- Extract to read -
For quite some time I have had a little idea working in my mind. I mentioned it very shortly in my post about my new old Bernina 730, but I wanted to be prepared for the series to start before I really announce it. But finally here it comes.
As I have said in the above-mentioned post, I love old sewing machines. I love to imagine how the previous owners worked with them, what dresses were created on them, how the rooms they stood in looked like and so on. My Singer Featherweight had a little handwritten note attached to the sewing table with some old adhesive tape, I was so sad when the mechanic who maintained it last year removed it without even asking me.
Now, my idea: I don’t want to leave it at speculating what could have been back then, but try to re-imagine the original environment of my sewing machines as accurately as I can.

- Aim of the task -
In the post about old sewing machines, what did the mechanic remove from the Singer Featherweight?

- Raw records -

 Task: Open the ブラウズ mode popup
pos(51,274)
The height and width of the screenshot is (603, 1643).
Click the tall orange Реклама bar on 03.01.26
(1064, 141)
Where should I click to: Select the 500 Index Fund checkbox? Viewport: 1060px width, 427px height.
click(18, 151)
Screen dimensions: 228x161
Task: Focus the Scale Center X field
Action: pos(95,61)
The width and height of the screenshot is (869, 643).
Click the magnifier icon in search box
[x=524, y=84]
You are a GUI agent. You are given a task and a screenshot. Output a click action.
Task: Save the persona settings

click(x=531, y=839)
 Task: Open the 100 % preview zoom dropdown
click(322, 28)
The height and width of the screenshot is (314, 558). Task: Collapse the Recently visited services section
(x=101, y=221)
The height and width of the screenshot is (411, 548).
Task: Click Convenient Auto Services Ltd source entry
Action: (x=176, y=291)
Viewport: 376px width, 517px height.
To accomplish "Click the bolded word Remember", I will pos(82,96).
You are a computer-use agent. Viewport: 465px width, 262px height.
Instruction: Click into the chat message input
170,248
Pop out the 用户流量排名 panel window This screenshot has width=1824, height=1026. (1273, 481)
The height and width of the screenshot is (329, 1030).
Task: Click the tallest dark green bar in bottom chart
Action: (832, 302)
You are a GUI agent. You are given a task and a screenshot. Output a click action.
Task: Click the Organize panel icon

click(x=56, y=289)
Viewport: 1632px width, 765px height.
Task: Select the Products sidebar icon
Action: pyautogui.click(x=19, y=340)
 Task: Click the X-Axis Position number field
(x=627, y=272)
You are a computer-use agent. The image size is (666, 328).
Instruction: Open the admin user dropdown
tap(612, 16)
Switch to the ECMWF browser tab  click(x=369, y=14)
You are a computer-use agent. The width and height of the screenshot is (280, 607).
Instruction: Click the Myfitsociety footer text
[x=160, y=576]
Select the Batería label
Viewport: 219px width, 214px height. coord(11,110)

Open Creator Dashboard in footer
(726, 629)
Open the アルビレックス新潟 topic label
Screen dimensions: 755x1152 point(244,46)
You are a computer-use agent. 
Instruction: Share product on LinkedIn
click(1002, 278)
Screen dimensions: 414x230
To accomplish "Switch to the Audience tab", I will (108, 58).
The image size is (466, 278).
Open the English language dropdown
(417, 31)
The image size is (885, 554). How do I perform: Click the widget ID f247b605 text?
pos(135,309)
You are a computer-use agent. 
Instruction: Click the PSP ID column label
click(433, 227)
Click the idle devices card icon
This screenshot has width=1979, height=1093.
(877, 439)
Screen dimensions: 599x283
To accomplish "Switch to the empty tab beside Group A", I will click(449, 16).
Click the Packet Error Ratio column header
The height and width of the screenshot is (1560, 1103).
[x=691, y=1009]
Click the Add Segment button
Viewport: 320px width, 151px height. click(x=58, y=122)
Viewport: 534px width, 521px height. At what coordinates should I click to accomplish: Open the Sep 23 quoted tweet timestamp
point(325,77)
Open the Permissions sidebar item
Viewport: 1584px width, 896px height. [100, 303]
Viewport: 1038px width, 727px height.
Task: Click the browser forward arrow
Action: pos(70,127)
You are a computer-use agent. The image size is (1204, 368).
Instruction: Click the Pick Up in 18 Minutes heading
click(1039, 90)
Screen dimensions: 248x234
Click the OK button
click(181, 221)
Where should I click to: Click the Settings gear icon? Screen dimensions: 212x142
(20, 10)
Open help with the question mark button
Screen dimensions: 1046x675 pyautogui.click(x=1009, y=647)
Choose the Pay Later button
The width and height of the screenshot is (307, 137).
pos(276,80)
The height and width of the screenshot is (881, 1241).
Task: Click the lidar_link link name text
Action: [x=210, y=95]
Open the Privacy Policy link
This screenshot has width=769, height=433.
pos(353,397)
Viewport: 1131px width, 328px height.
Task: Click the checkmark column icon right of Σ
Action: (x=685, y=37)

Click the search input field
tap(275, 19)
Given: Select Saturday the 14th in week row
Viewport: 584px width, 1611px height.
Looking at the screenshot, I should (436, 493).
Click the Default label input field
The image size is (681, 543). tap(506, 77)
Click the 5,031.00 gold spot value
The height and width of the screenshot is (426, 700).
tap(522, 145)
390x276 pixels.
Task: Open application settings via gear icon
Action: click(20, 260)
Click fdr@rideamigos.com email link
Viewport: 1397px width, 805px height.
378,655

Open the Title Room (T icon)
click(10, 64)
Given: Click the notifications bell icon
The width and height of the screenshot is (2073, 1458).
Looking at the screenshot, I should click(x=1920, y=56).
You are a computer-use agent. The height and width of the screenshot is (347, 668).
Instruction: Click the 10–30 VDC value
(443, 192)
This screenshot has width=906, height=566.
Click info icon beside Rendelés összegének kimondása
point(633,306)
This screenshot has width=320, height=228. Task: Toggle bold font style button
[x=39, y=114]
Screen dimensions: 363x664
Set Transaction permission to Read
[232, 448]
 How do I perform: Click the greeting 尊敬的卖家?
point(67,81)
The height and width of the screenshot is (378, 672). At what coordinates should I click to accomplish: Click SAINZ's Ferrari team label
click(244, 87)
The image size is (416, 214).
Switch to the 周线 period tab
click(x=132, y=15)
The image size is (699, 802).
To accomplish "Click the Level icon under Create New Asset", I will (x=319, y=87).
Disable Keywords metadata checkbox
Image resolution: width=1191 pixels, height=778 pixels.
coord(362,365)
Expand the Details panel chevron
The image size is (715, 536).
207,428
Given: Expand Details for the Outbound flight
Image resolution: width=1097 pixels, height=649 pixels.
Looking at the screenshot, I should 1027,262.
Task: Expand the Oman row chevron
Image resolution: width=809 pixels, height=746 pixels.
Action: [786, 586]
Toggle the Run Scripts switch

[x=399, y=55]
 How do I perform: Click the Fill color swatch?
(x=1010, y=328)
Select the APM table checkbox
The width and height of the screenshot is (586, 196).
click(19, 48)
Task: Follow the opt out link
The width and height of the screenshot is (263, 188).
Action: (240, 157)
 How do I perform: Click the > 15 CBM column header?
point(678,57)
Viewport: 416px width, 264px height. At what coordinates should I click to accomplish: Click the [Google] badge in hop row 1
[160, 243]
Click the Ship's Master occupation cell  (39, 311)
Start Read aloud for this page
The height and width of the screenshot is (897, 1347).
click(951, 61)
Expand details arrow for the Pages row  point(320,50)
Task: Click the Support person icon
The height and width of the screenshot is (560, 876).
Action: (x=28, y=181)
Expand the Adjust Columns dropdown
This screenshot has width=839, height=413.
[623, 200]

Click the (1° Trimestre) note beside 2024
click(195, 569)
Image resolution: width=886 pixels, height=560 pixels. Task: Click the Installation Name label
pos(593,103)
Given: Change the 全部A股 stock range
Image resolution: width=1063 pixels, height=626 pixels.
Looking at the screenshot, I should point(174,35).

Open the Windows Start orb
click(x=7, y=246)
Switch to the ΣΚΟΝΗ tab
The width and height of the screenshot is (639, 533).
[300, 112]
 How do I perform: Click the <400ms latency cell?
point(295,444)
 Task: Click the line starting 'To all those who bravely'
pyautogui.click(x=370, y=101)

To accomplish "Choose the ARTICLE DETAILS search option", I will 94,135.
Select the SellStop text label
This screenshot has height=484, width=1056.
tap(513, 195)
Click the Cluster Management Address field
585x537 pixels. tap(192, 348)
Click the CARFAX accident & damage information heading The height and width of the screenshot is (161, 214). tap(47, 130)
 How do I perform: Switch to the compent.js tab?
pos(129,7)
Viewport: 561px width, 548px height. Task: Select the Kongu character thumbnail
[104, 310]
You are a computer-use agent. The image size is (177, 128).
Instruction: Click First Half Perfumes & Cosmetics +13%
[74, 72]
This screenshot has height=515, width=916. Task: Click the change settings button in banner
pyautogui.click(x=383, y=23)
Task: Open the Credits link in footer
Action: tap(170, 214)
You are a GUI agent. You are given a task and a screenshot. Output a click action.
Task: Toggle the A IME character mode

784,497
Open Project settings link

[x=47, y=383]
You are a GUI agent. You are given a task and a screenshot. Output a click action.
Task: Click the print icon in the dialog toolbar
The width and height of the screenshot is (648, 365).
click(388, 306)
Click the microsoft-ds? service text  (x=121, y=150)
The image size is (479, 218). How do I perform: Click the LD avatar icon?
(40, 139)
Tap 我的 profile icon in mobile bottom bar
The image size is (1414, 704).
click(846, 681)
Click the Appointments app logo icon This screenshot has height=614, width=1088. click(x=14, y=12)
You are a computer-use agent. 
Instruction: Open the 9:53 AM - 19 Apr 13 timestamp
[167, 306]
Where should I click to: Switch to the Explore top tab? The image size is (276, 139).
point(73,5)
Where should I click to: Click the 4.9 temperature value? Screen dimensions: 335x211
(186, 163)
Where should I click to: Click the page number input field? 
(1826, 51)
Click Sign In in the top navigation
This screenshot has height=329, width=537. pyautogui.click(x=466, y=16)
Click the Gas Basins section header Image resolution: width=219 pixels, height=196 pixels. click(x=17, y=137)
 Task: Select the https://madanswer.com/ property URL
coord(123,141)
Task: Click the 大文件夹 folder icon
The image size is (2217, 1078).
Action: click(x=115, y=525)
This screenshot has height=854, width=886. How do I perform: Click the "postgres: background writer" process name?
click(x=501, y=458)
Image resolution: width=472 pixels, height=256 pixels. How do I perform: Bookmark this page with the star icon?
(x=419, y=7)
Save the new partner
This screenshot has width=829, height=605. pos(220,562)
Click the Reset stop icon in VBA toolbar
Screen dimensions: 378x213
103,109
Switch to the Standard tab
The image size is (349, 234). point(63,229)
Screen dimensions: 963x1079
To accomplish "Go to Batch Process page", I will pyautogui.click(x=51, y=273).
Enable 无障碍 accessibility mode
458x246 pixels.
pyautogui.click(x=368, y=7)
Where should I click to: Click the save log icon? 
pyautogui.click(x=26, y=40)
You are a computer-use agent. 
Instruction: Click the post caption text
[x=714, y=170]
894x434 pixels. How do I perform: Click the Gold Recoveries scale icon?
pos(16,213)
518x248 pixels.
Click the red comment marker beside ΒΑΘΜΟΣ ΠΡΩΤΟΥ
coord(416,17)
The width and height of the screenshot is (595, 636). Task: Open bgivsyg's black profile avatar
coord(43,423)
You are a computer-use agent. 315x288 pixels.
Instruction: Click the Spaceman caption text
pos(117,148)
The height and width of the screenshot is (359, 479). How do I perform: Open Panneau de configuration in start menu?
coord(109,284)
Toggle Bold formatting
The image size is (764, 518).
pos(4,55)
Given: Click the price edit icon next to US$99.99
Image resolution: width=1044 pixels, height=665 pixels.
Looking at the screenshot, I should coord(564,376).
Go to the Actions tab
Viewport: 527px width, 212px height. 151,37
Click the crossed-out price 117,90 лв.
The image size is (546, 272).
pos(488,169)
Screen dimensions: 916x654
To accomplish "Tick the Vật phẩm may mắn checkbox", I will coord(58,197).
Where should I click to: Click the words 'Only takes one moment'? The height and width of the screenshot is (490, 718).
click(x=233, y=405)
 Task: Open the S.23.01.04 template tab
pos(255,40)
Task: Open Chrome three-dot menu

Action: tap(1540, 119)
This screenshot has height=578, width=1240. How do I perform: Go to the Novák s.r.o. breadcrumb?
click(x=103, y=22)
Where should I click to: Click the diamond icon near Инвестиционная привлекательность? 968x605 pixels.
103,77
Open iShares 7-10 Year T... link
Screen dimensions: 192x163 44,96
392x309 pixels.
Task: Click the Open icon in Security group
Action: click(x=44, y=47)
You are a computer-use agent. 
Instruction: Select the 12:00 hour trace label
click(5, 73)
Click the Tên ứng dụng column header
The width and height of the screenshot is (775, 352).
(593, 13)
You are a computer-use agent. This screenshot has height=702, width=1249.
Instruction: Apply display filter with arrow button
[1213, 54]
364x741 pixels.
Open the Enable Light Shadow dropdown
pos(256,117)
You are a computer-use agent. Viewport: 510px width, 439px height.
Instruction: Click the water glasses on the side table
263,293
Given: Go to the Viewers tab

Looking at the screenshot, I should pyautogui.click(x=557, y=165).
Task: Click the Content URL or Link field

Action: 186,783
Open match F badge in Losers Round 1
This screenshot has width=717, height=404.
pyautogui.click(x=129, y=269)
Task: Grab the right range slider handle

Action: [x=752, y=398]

- Answer to the problem -
A little handwritten note that had been attached to the sewing table with old adhesive tape.